After working for Childs Taxi, he bought the business and renamed it Pete’s Taxi, phone number 400, operating it beside the Edgewater Hotel for about seven years. He also bought Dial Cabs — “Rain, hail, sleet or snow, call Dial, we’ll go” — kept the name and drove customers around in 1951 Fords and 1952 Chevys. Son Fred Peters said his dad transported many of the employees to and from the downtown Winter Garden phone company.
Pete Peters owned Sinclair Service Station, too, and operated it and one of the cab businesses together on Main Street.
In 1977, he started West Orange Auto Sales on Highway 50 in Winter Garden, and he ran the used-car business until he retired in 2007 at the age of 80.
“When we were kids growing up, my dad always told us, ‘You be careful buying a car from a used-car dealer because they’re snakes,” Fred Peters said. “And when we were teenagers, he retired and opened a car dealership.”
Fred Peters said probably 80% of his business was with repeat customers spanning generations — folks who bought one or more vehicles from him and then returned to buy one for their teen-age driver.
“It made him a good living,” he said.
KEEPING THE DEPARTMENT TOGETHER
When Pete Peters started with the fire station, there were close to 20 others serving as volunteers, too.
“The only time they got paid was if it was an out-of-town fire,” he said in a 2003 interview. “Firemen got $5 for each out-of-town fire.
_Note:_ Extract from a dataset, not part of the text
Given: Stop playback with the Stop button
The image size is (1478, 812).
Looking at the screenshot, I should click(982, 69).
In town, there was no pay for that.”
In 1962, the city asked him to leave his mechanic’s position and serve as fire chief, and he stayed in that role for three years. He was responsible for hiring the first full-time employees for the fire department to assist the volunteers in this growing city.
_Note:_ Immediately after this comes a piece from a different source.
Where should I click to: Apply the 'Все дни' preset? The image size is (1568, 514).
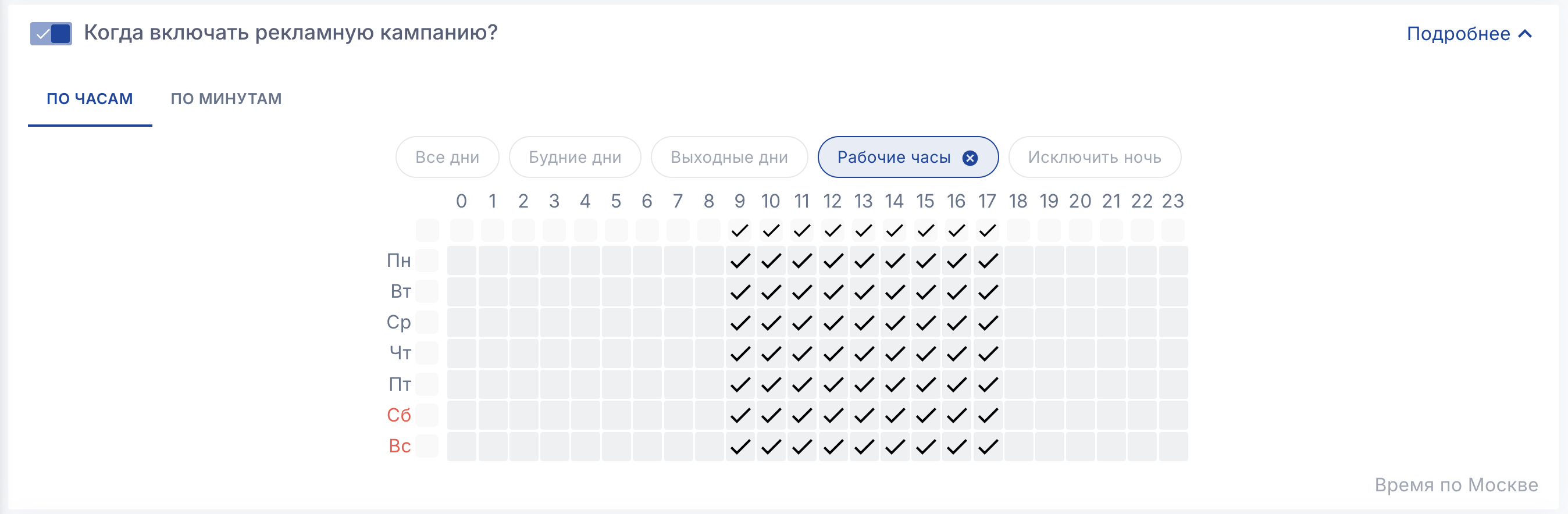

During his time as chief, he also got the city to agree to pay volunteers $100 a month, regardless of the number of in-town or out-of-town fires they fought.
“Chief Peters is credited with keeping the Winter Garden Fire Department from being disbanded in the early ’60s when many of the volunteers were at odds with the city,” said Fire Chief Matt McGrew. “Chief Peters took over and was successful in bringing the volunteers back together to restore the fire department.
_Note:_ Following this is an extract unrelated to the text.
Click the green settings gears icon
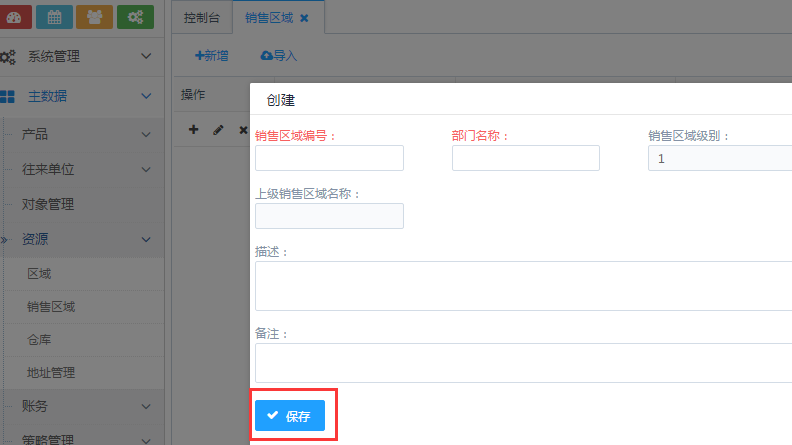The height and width of the screenshot is (445, 792). (135, 16)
“Throughout my career, and especially since coming to WGFRD in 2006, I have always held the belief that we wouldn’t be the department we are today had it not been for those like Chief Peters who paved the way (through thick and thin) so many years ago. That is why I have tried to make it a point as the fire chief to stay connected with all of the past fire chiefs that are still with us.”
The two met when the city of Winter Garden hosted a celebration in honor of the fire department’s centennial in 2013. Their most recent conversation was in February when McGrew visited Pete Peters at Quality Health Care, where he had been living.
“He said that when he went to work for the city as a mechanic, they automatically connected any of the mechanics to the fire department,” McGrew said. “‘That’s just the way it was. He liked working for the city and was willing to do whatever he needed to do so he went on to become a volunteer firefighter.”
When firefighters started quitting their positions because of how they felt they were being treated, Pete Peters was there to advocate for them.
Pete Peters made it a point to get to know as many folks as he could throughout his careers.
“He was proud; he just loved the city of Winter Garden,” Fred Peters said. “He knew the mayors and the fire department and the police department; he was friends with everybody. When we were younger the police officers would come by our house on Sunday because they knew Mama made the best biscuits.”
The family is planning a celebration of life at a later date, and McGrew already has offered the Winter Garden Fire Rescue Department’s participation.
Pete Peters is survived by his four sons, all of whom live locally, Tommy Peters, James “Fred” Peters, Glenn Peters and Carl Peters; 10 grandchildren; and eight great-grandchildren.